2 Introduction

Modern challenges of reproducibility in research, particularly computational reproducibility [cite], have produced a lot of discussion in papers, blogs and videos, some of which are listed here.

2.1 BES guidelines

In 2017 The britich ECological Society produced a set of reproduciblity guidelines here.

[pdf and notes coming….]

2.2 What’s a reproducible report?

For the purposes of this guide, a report is a scientific document that contains not only the text that makes up the manuscript, but also the code that generates the figures and the statistics that are reported in your manuscript. Ideally, the report is part of a self-contained project that may contain your data, your initial exploratory analyses, the final product, and the code needed to generate them.

This manuscript can be a scientific article, a conference presentation, a technical report, or a document to share your progress with your collaborators. The end product may not show any code and therefore it may not look like it was generated differently from other documents.

Typically a report contains code for data manipulation, data analysis, and figure generation alongside the text that constitutes the heart of the report. Because of this hybrid nature, if left unchecked, this mix can lead to a big mess that can be difficult to maintain and debug. In this guide, we will provide you with some advice on how to keep your report manageable.

Box xx: What is the difference between repeatability and reproducibility?

Repeatability describes how close are the results of an experiment conducted under the same conditions (same instruments, same operators, etc.). Reproducibility describes how close are the results of an experiment conducted under similar but different conditions. Repeatability ensures that you would obtain similar results when running your code on your own laptop at different times; while reproducibility ensures that giving your code to someone else would allow them to obtain the same results as yours.

2.3 Why a reproducible report?

Did you ever have to redo an analysis 6 months later, and it was difficult. You forgot which one of the 15 files with “final” in their names was really the one you should have used? Have you ever spent several hours assembling an intricate figure with your favorite drawing program, just to realize that your collaborators had forgotten to send you the latest batch of data? Writing a reproducible report alleviates some of these hurdles. By automating how the figures and the statistics in your report are generated, you are leaving a code trail that you, your collaborators, or your readers can take, and that leads to your original data. This path to the raw data increases the transparency of your science.
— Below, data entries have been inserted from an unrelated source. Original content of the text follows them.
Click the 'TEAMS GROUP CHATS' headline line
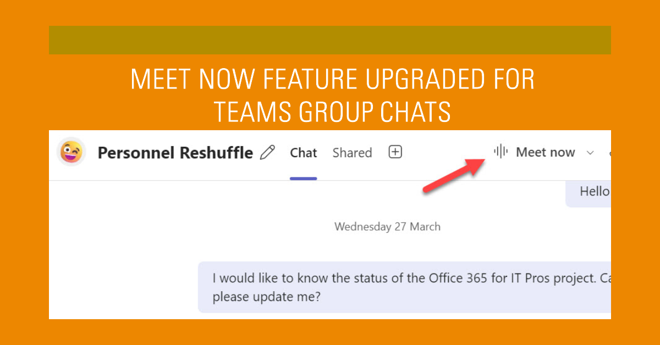Image resolution: width=660 pixels, height=345 pixels. coord(332,112)
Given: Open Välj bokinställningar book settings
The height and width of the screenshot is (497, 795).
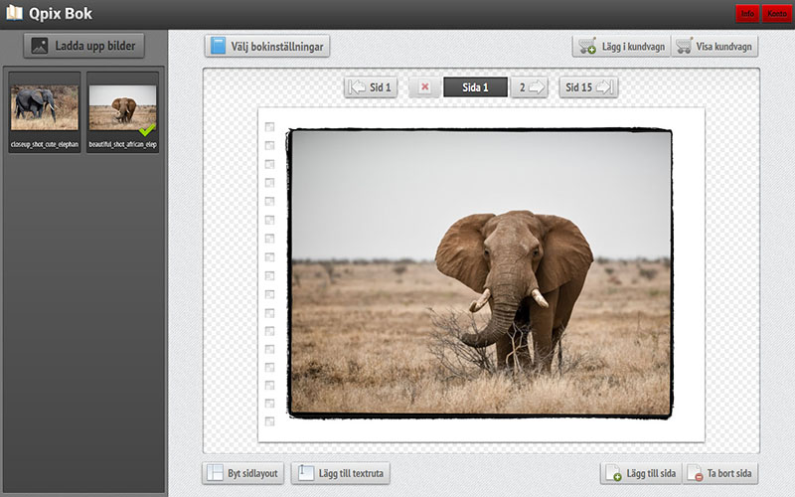Looking at the screenshot, I should click(266, 46).
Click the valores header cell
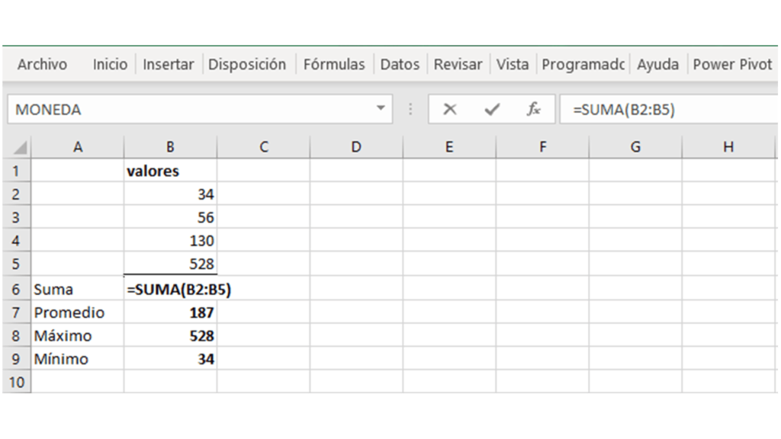781x439 pixels. coord(171,171)
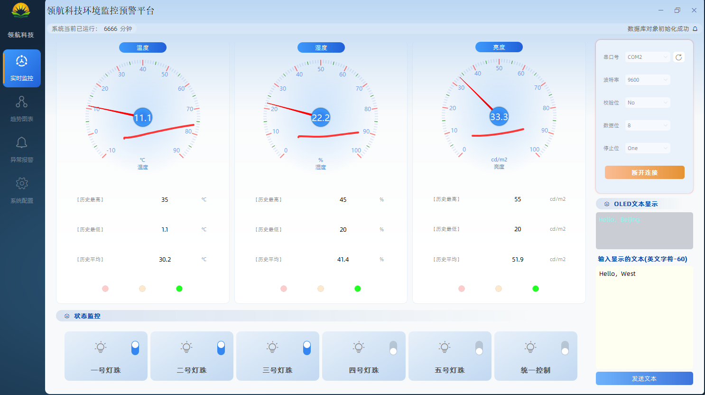
Task: Turn on the 五号灯珠 switch
Action: pyautogui.click(x=479, y=348)
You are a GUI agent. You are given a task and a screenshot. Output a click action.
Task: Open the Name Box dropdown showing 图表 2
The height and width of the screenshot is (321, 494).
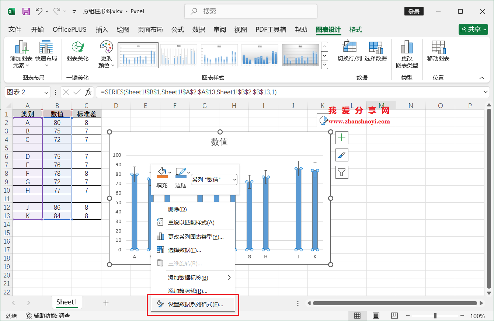tap(46, 92)
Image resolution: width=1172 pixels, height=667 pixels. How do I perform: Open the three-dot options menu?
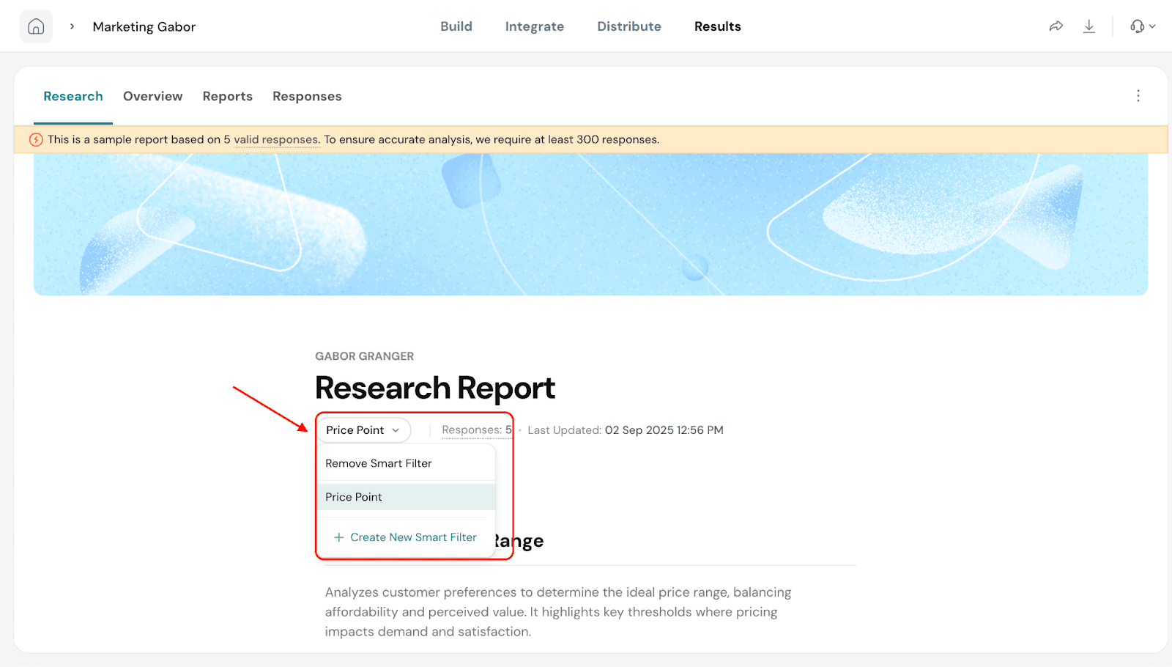1138,96
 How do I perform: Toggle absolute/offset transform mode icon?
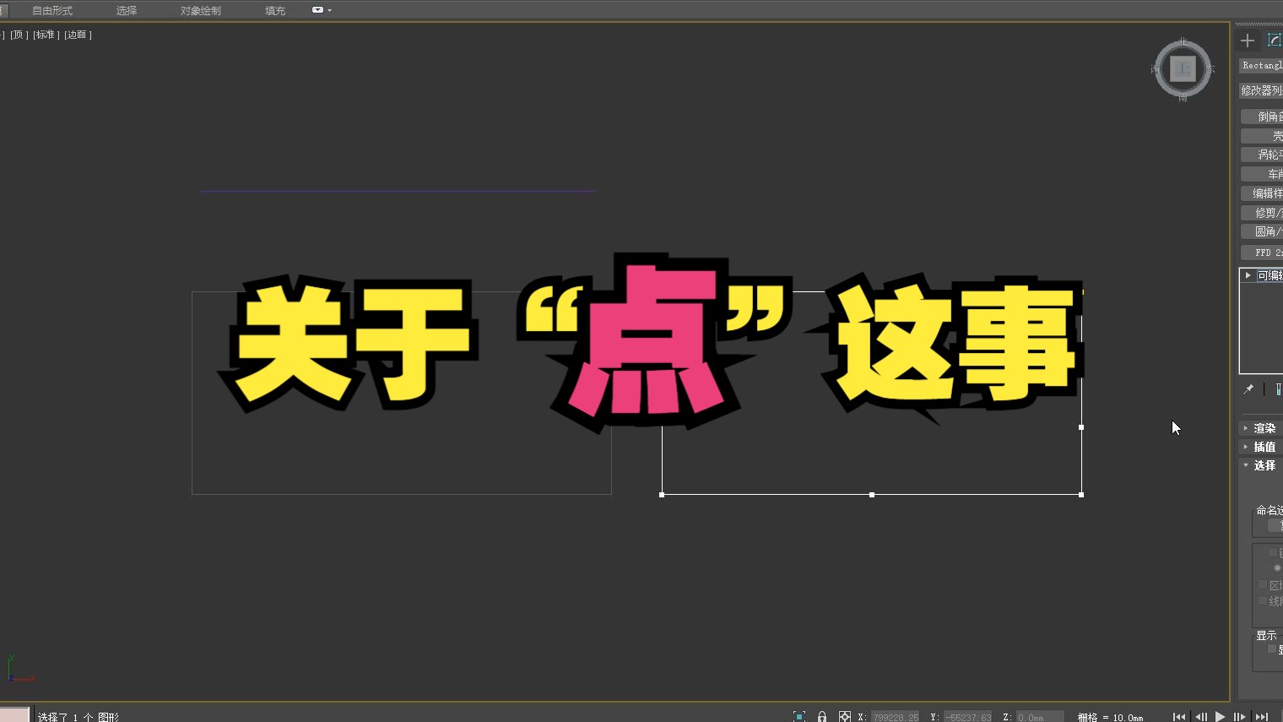(844, 716)
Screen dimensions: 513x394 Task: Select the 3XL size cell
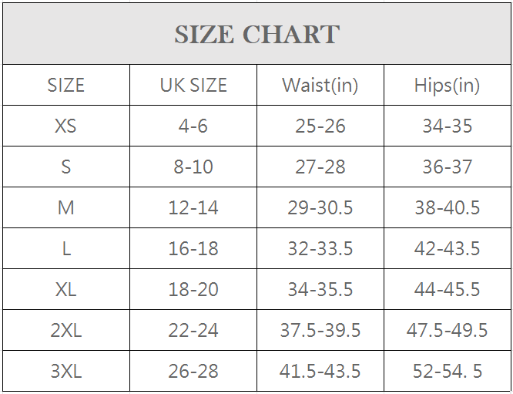click(66, 371)
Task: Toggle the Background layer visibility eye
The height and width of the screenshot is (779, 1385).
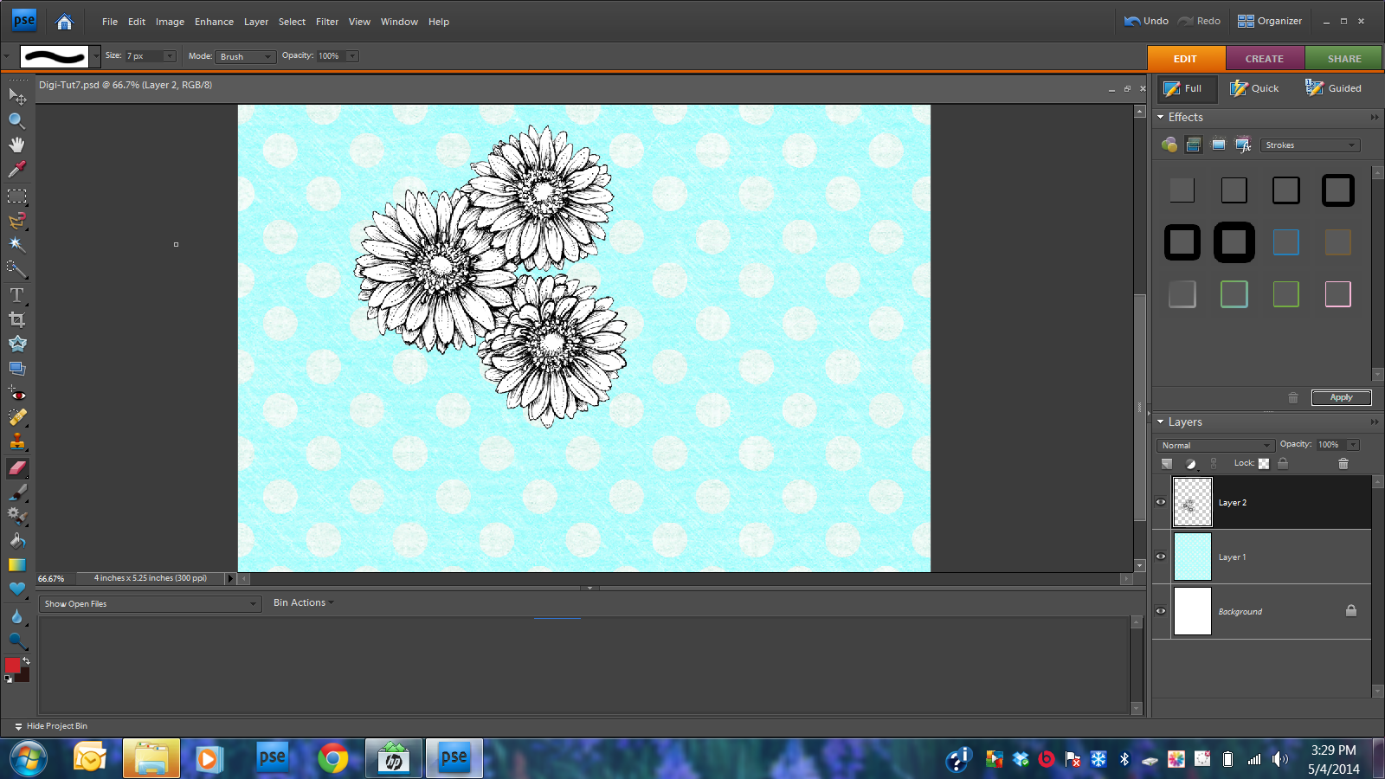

However, in order for the six-month-in-the-future you, your collaborators, and your readers, to be able to take this path, it is important that you organize your code and your data files consistently.

Not only does writing a reproducible report increase the transparency of your science, it reduces the mistakes that result from copying and pasting across software. Keeping the content of your manuscript in sync with the output of your statistical program is challenging. By specifying directly the output of your model in your text, it is easier to make sure you are referring to the correct model with the correct parameters. To be the devil’s advocate, one could argue that the additional code that will need to be written to integrate the results within the text could lead to additional errors. However, these bugs are possible to detect (contrary to mistakes done by copying and pasting the correct numbers), and their consequences can be assessed by re-running the code generating the manuscript after fixing them.
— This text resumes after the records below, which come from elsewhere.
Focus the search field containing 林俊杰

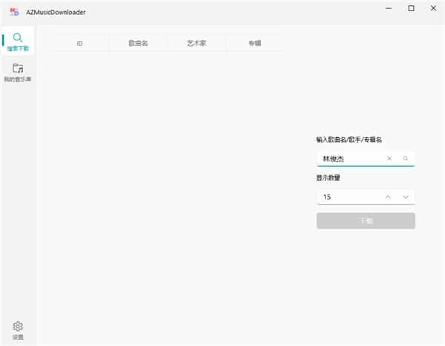tap(347, 158)
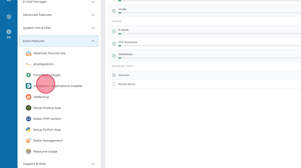
Task: Click the Select PHP version icon
Action: (x=28, y=119)
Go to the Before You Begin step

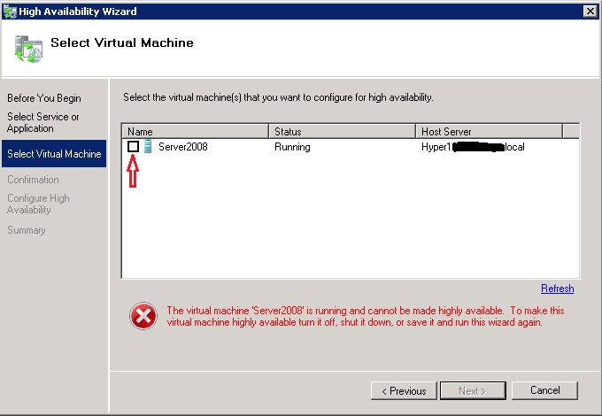click(x=44, y=98)
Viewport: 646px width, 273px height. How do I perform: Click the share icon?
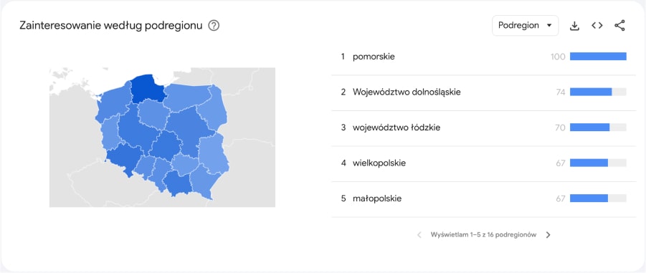(x=619, y=26)

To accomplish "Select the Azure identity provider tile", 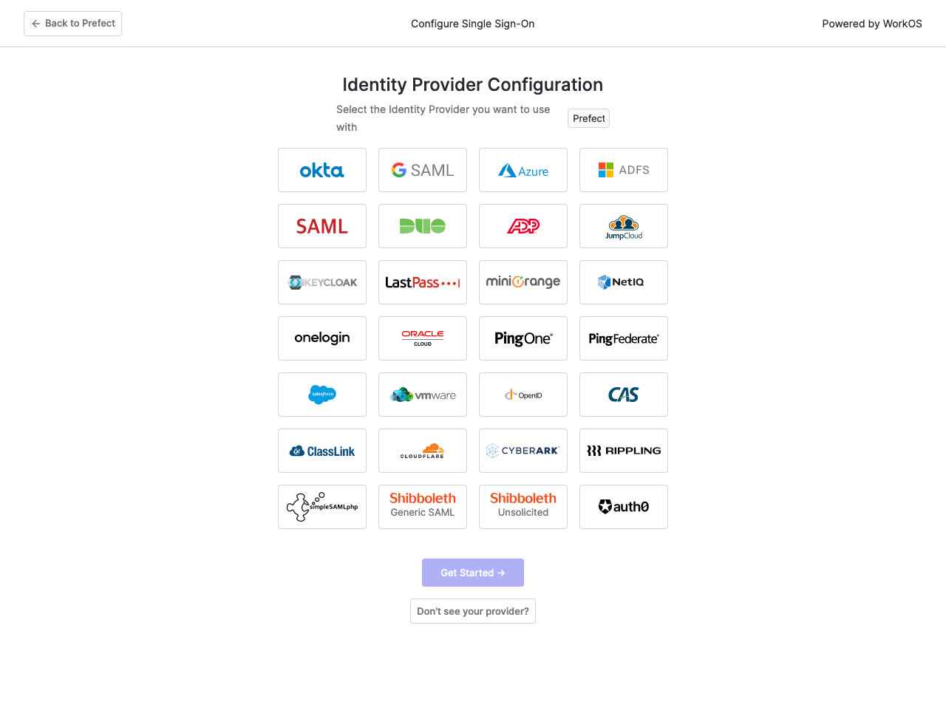I will [x=523, y=170].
Writing a reproducible report allows you to tell a much richer story than the narrative in the report by itself does. The text in your report does not usually show the different approaches and analyses you have tried before coming up with the final results. With a reproducible report, you can provide readers who want to know more about how you obtained the results in your paper, the approaches you tried and the their results. These can be included as supplementary material or tagged in the history of your version control system.
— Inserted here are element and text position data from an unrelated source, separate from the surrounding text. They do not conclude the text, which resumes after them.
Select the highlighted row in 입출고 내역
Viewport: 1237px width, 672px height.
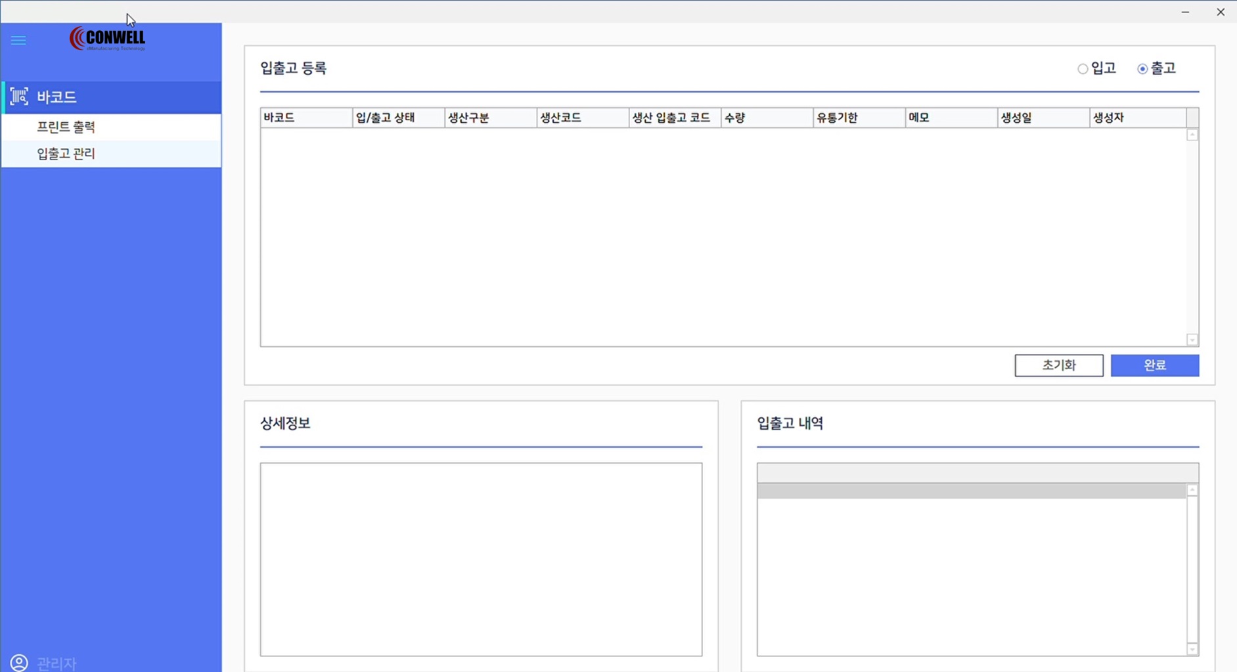[971, 491]
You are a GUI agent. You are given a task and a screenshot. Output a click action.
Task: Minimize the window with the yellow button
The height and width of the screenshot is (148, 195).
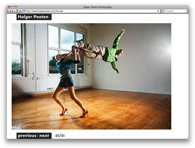(13, 7)
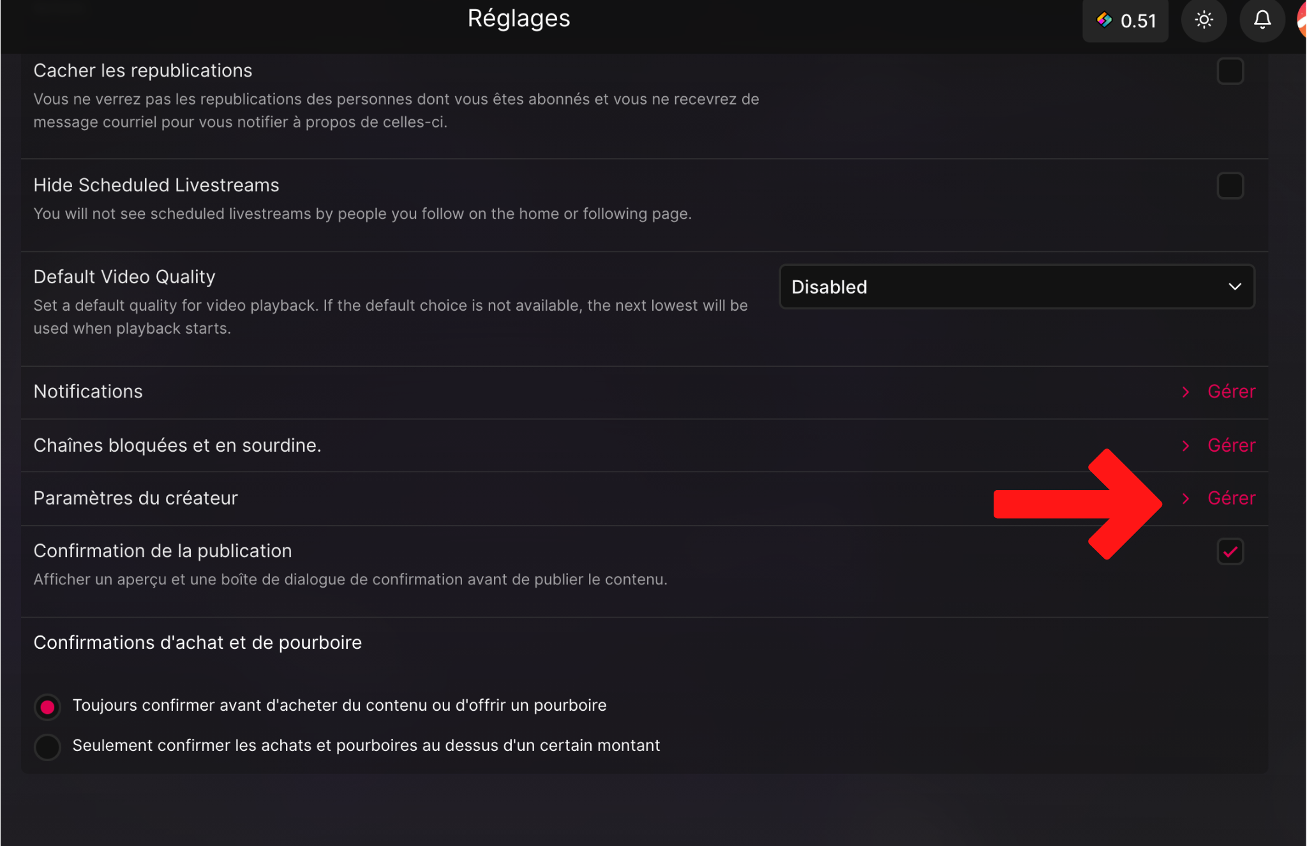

To make your report reproducible, your code will need to be self-contained. As a consequence, you will be able to re-use the code you wrote for one project in another one. Therefore, if initially it might slow you down to make your code reproducible, it is an investment in the future as you will be able to re-use and build upon it in the future. Additionally, others might be able to also re-use your code, and apply it for their own data. Your efforts may speed up the overall scientific process (you or your colleagues won’t need to re-invent the wheel for each project), and you could get more citations on your papers.

It can feel daunting to get started with writing a reproducible report because of the technical skills and knowledge required. However, a partially reproducible report is better than a non-reproducible one. So each step you take towards reproducibility is worth taking, and sets you up to take the next one for the next project.

2.3.1 How to deal with citations?

You need two things: a BibTeX file that contains all the citations you use in your manuscript and a CSL (Citation Style Language) file that specifies the format of your citation. Software citation managers such as Zotero or Mendeley provide options to generate BibTeX files for your citations. CSL files exist for most journals, and can be downloaded from: https://www.zotero.org/styles. This is a convenient search interface provided by Zotero but you do not need to use Zotero to download or use these files.

2.4 Where can I find more information?

The RStudio Markdown website: http://rmarkdown.rstudio.com/
The bookdown website: https://bookdown.org/yihui/bookdown/